Thursday, June 09, 2016

An update :: Elliott


Well, third grade is almost in the books.  It's been a good year, for a good boy.  I mean, the first, oh, seven years of your life were pretty challenging but I have to say that when you turned eight, and since January when you turned NINE, you have become a delightful young man.  We are getting along pretty well these days and it probably has a lot to do with how responsible you are, and how much more I can leave you alone and let you manage on your own.

Independence has always been your thing.  It suits you, my boy!

I guess no post about your current status in life would be complete without the story of the Fit Bit Charge.  It has defined months of your life and taught you some important lessons.

At Christmas, you got a fit bit.  It delighted you to no end, but as soon as you got back to school after winter break, a lot of your friends had fit bits, and fancier ones at that.  As with most things, you talk to your Grandma Judy before your mom and dad, but we knew that there was a fit bit talk coming.  You wanted a new one.  A fancier one.  One that tells you the time and exactly how many thousands of steps you take in a day (you average 100,000 plus steps a week, by the way, that's a little over 14,000 steps a day.) and your heart rate.

Finally, you decided to talk to me about it after school one day because, your buddy Yoshi having something you didn't was eating you alive.  You made sure to point out that Yoshi's dad bought it for him, just because, and were implying that I do the same.  Much to your disappointment, that was not the case.  Instead, I talked to you about goals and planning and saving your money.  We figured out that if you do all your jobs each week, you earn $5 and how long it would take you at $5 a week to earn the money for the fit bit of your dreams.

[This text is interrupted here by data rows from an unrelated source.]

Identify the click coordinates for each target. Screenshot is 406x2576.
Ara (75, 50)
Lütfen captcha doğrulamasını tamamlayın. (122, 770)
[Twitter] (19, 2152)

That was not good enough for you.  It wasn't FAST enough.  And even though you wanted mom and dad to buy it for you, you buckled down pretty fast to go on a money earning rampage.  For a little over three months, you worked your butt off for your dad, for me, for Grandma and even doing some jobs at Great Grandpa Huber's house.  You volunteered for jobs you'd normally run out of the room for.  You did anything your dad asked you to if there was an extra dollar as a reward.  Throughout it all, your attitude was pretty good and you really impressed me with your determination.

You faltered once, when you were so close to your goal, thinking that you'd give up on what you really wanted in order to get something else, faster.  But, we talked you off that ledge and pushed through the last couple weeks of money earning.

When that dumb fit bit came in the mail from Amazon, and I presented the box to you across the kitchen table on a Sunday night, I've maybe never seen you so excited.  You were beaming and glowing; giddy and jumpy.

You are a good boy, with a lot going on in your little nine year old life and you are handling it like a champ.  It's so much fun to watch you grow up and get better at making good decisions every single day.